Baran Ali Gezek

Personal information
- Date of birth: 26 August 2005 (age 20)
- Place of birth: Mersin, Türkiye
- Height: 1.82 m (6 ft 0 in)
- Position: Midfielder

Team information
- Current team: Kayserispor
- Number: 26

Youth career
- 2014–2017: Mezitlispor
- 2017–2018: Mersin Ter Spor
- 2018–2022: Kayserispor

Senior career*
- Years: Team / Apps / (Gls)
- 2022–: Kayserispor / 35 / (0)
- 2025–: → Eyüpspor (loan) / 17 / (0)

International career^{‡}
- 2022: Turkey U17 / 8 / (0)
- 2022–2023: Turkey U18 / 9 / (1)
- 2023–2024: Turkey U19 / 18 / (0)
- 2024–2025: Turkey U20 / 6 / (0)
- 2024–: Turkey U21 / 3 / (1)

= Baran Ali Gezek =

Turkish footballer (born 2005)

Baran Ali Gezek (born 26 August 2005) is a Turkish professional footballer who plays as a midfielder for Turkish TFF 1. Lig club Kayserispor.

==Career==
Gezek is a youth product of Mezitlispor, Mersin Ter Spor and Kayserispor.
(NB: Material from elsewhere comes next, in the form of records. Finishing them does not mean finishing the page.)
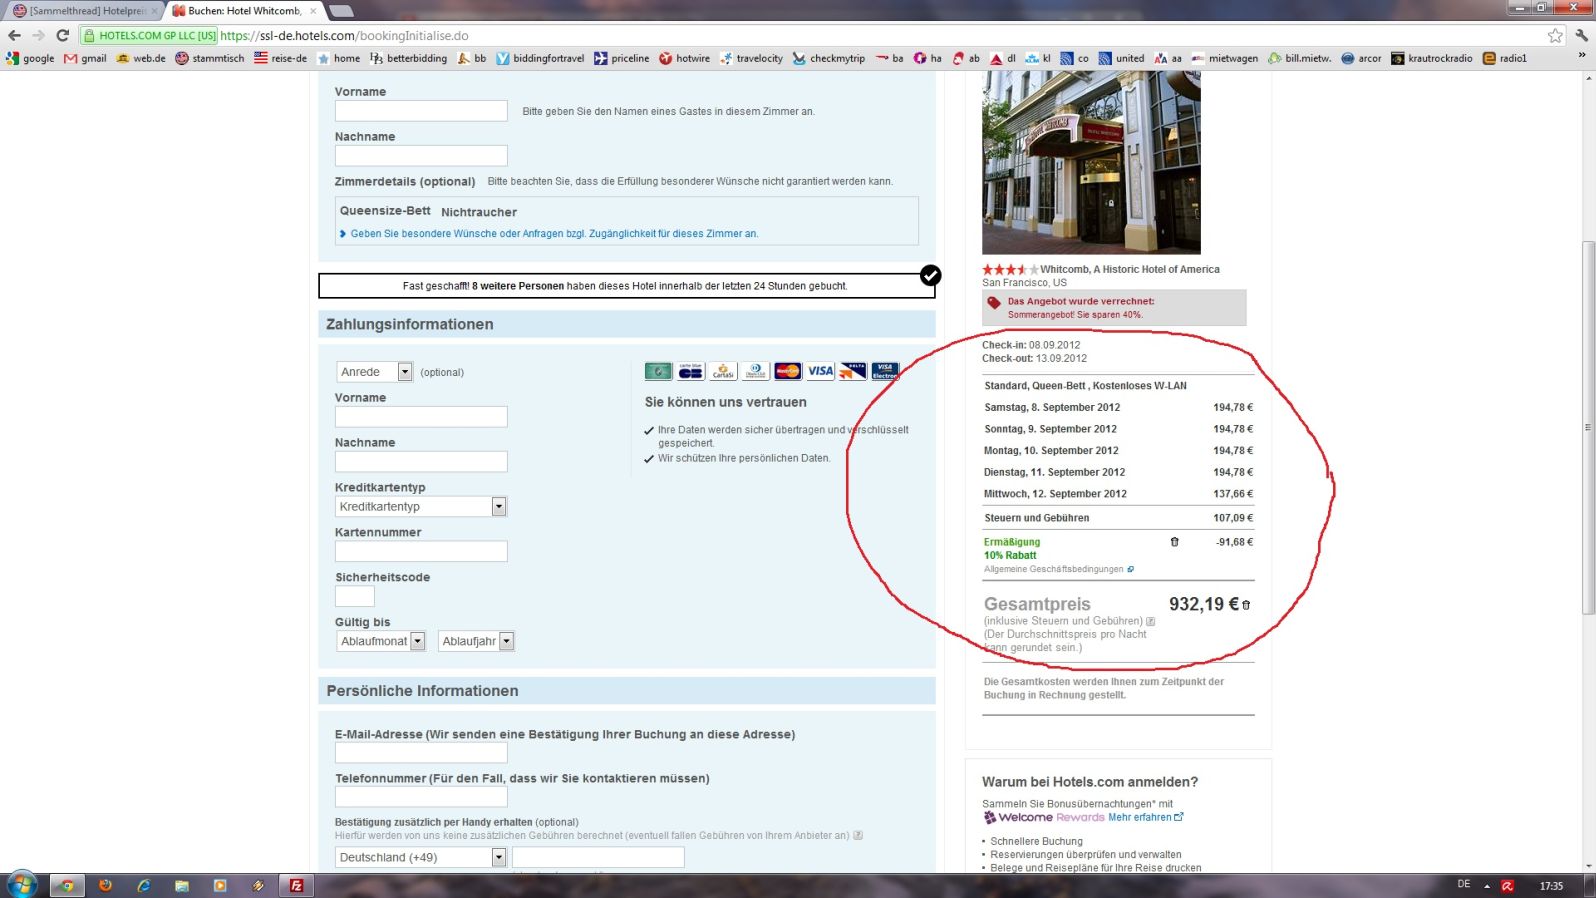The image size is (1596, 898).
Task: Click the Whitcomb hotel photo thumbnail
Action: (x=1091, y=162)
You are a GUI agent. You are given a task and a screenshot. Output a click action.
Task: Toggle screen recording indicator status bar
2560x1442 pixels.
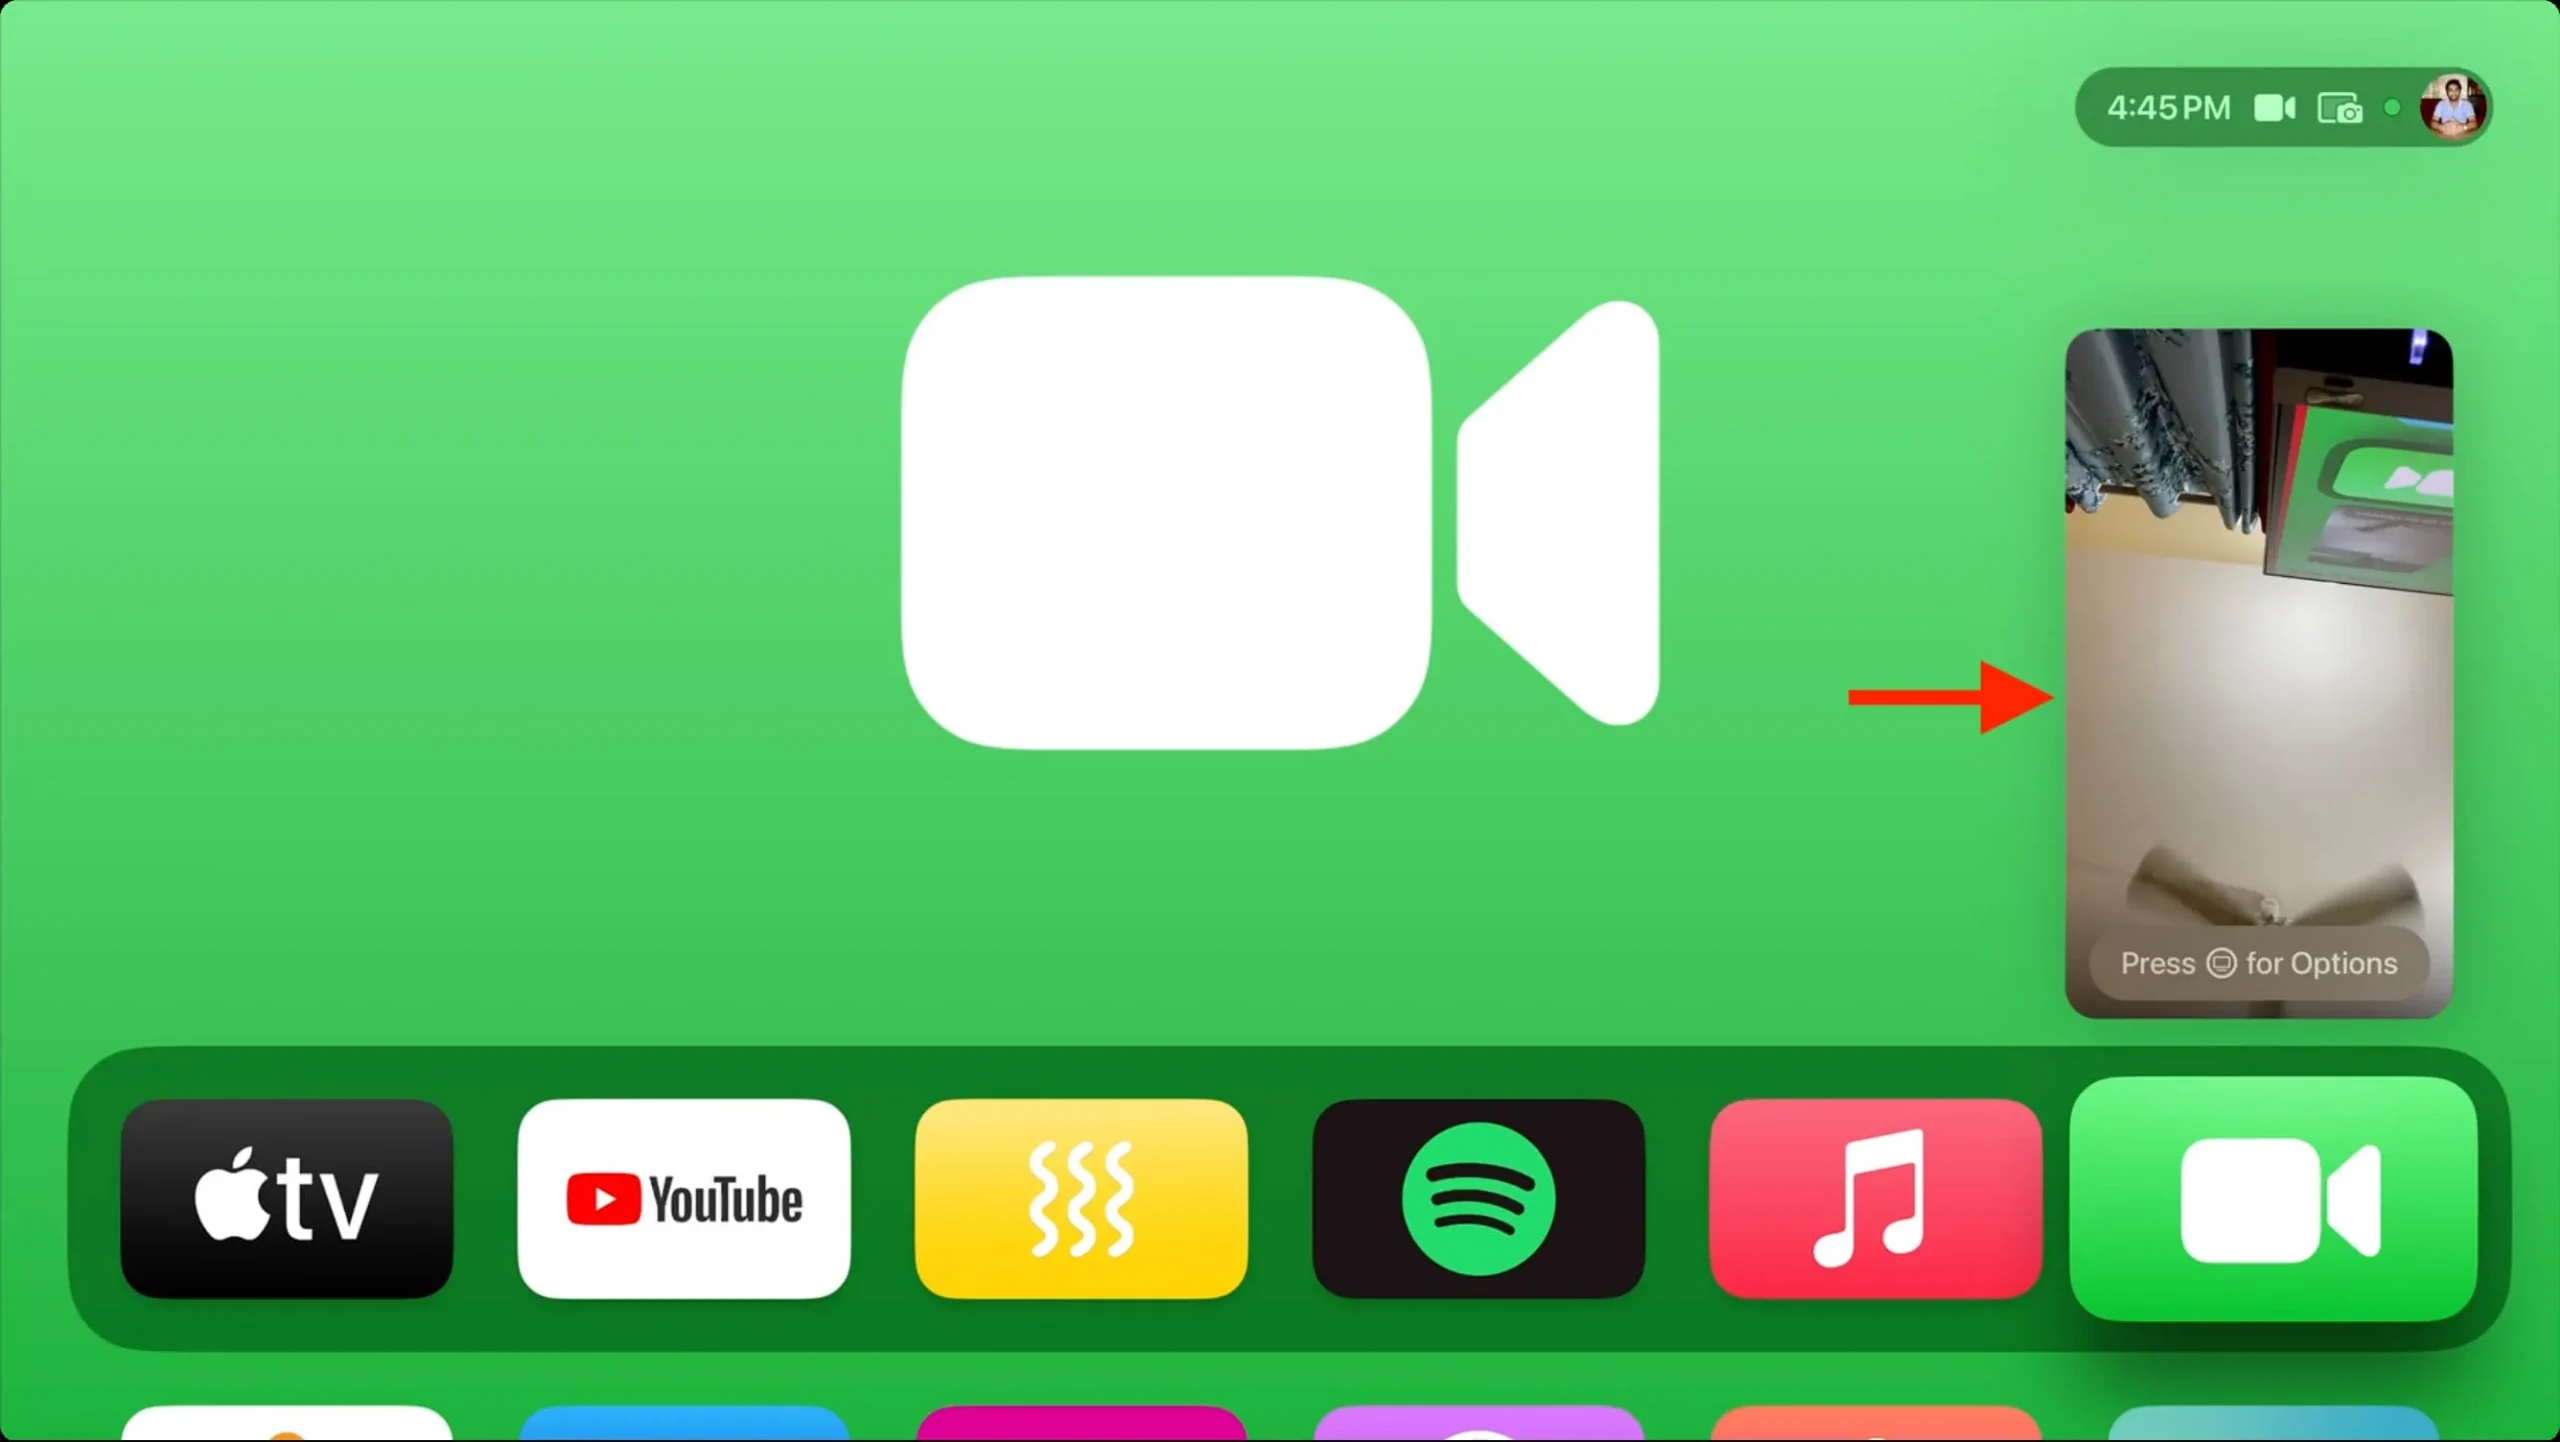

On 22 July 2022, he signed his first professional contract with Kayserispor for 3 years. He made his senior and professional debut with Kayserispor as a substitute in a 2–0 Süper Lig loss to İstanbul Başakşehir on 21 August 2022.

==International career==
Gezek is a youth international for Turkey, having played for the Turkey U17s at the 2022 UEFA European Under-17 Championship. In March 2026 while he was in the Turkey U21s camp, Gezek received an emergency call-up to the Turkey senior squad for the training squad against Romania.